North Korean leader Kim Jong Un and South Korean President Moon Jae-in during a summit in September agreed to pursue a joint bid for the 2032 Olympics and send combined teams to the 2020 Tokyo Summer Games and other major sports events.
It would be extremely difficult to host the Olympics in North Korea under heavy U.S.-led sanctions, which are unlikely to be removed until the North takes concrete steps to relinquish its nuclear arsenal. There continues to be doubts whether Kim will ever give up his arsenal he may see as his strongest guarantee of survival. There’s also declining public support among South Koreans for hosting mega sports events due to worries over huge costs.
For many South Koreans, it’s mind-boggling that the Koreas are even talking about sharing the Olympics. North Korea boycotted the 1986 Asian Games and the 1988 Summer Olympics, both held in Seoul, and relations dramatically worsened on the eve of the Seoul Olympics with the North’s bombing of a South Korean passenger jet that killed all 115 aboard in December 1987.
The Koreas have often used sports to facilitate diplomacy.

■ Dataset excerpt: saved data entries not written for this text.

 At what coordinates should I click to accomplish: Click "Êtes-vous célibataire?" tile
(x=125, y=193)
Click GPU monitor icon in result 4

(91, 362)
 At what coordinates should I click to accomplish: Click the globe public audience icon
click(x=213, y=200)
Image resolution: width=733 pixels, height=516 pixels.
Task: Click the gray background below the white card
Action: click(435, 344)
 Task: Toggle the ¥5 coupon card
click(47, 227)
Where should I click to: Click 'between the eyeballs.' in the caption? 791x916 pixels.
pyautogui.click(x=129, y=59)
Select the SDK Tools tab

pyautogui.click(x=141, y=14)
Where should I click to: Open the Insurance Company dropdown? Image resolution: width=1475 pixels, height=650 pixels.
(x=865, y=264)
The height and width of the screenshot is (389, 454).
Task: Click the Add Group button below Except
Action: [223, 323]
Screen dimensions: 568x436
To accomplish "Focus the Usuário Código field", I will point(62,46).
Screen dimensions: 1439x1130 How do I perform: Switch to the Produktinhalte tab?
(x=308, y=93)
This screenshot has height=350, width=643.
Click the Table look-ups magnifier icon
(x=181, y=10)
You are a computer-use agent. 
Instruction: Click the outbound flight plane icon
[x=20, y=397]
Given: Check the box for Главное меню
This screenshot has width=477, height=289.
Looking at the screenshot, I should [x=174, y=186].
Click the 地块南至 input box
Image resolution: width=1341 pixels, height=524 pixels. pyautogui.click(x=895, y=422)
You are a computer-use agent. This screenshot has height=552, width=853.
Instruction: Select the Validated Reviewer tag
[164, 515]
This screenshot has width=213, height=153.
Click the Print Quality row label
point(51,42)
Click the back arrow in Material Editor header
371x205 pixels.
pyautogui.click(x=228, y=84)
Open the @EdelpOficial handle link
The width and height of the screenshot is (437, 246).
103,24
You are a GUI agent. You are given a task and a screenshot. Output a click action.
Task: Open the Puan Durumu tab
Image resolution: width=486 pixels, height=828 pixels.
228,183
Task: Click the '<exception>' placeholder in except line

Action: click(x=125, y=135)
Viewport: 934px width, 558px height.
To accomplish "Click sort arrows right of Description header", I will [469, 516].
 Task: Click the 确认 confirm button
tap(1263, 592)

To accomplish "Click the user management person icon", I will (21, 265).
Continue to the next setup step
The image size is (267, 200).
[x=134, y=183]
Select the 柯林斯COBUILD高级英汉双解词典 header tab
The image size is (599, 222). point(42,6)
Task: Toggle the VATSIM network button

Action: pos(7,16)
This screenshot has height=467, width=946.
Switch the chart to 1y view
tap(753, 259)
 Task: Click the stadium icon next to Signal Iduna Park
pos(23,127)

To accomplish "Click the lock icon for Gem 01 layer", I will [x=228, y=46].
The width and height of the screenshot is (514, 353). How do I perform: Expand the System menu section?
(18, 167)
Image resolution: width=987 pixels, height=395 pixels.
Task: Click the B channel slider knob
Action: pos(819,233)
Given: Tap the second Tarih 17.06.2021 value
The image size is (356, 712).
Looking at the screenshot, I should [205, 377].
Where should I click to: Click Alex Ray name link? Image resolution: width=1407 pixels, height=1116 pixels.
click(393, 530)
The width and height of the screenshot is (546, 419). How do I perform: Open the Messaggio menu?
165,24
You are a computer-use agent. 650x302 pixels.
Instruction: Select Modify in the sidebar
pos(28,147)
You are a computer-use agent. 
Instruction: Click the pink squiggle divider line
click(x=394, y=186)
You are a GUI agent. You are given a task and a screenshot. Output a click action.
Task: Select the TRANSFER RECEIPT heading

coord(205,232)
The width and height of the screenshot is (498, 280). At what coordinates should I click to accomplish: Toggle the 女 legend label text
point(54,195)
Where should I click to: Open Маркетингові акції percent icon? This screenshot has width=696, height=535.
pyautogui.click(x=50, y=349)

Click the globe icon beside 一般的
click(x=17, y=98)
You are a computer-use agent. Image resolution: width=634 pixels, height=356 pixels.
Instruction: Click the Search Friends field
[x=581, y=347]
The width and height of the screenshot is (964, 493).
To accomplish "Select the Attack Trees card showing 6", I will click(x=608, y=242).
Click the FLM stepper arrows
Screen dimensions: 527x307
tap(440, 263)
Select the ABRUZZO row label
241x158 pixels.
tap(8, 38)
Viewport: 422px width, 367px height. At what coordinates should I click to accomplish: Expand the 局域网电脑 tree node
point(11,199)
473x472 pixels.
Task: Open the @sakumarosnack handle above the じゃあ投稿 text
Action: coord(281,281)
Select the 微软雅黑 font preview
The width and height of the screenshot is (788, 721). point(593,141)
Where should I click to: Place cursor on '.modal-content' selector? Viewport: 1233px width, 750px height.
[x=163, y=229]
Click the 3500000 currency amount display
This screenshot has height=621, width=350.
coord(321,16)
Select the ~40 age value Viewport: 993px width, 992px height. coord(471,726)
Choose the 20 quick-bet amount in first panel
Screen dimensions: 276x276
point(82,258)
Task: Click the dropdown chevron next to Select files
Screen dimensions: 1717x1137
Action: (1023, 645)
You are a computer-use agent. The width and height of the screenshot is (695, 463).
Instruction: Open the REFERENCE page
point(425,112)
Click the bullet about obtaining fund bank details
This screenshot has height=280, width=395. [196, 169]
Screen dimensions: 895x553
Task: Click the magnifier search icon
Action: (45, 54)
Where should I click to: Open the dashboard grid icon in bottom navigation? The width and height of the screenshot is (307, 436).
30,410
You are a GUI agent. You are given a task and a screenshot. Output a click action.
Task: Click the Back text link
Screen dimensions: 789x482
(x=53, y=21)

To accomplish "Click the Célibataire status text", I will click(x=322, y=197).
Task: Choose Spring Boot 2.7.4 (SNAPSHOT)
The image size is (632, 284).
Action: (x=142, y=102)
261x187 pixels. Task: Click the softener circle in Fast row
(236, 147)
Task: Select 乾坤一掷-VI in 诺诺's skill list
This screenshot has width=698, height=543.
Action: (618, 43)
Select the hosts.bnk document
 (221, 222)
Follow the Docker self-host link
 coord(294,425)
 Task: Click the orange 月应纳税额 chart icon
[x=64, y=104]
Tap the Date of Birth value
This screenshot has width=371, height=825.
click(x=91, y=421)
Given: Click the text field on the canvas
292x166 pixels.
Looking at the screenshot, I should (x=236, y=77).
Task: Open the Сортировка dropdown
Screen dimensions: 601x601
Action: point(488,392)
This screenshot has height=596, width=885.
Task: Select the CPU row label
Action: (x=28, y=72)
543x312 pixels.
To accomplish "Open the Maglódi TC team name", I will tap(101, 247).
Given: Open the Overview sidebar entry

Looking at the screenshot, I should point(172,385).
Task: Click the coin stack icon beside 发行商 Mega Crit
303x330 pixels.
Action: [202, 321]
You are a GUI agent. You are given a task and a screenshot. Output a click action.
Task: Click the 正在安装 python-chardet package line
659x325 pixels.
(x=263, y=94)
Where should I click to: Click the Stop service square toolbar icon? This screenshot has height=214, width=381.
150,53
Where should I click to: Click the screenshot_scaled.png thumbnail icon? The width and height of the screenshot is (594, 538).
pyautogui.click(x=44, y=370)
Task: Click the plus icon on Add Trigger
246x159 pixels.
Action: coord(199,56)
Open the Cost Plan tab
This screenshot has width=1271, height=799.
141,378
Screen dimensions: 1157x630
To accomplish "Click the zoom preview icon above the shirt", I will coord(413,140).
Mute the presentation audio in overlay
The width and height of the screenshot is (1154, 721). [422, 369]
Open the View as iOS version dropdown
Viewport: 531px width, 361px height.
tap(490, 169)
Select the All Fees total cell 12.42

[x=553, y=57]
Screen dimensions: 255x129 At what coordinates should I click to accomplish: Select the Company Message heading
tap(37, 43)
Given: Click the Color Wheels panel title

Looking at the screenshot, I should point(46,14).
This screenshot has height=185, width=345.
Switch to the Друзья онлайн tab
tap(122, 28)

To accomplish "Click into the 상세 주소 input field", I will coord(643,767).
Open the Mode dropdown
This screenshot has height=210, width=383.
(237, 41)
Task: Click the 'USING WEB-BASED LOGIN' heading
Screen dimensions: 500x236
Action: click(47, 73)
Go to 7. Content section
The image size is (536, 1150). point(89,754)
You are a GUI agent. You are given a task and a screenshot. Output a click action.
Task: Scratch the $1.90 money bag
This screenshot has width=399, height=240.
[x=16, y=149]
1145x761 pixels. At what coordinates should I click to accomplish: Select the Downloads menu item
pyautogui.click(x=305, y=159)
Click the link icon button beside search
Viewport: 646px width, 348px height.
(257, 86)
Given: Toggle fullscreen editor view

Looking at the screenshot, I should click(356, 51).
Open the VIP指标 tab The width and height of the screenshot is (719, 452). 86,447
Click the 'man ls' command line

North Korea sent hundreds of people to the Winter Olympics in South Korea’s Pyeongchang in February, including Kim’s sister who conveyed his desire for an inter-Korean summit after tensions created by North Korean nuclear and missile tests.
South Korea’s enthusiasm for engagement with its rival has created unease in Washington, which has called for allies to maintain pressure until Pyongyang denuclearizes.
South Korea last month walked back on a proposal to lift some of its unilateral sanctions against North Korea following President Donald Trump’s blunt retort that Seoul could “do nothing” without Washington’s approval.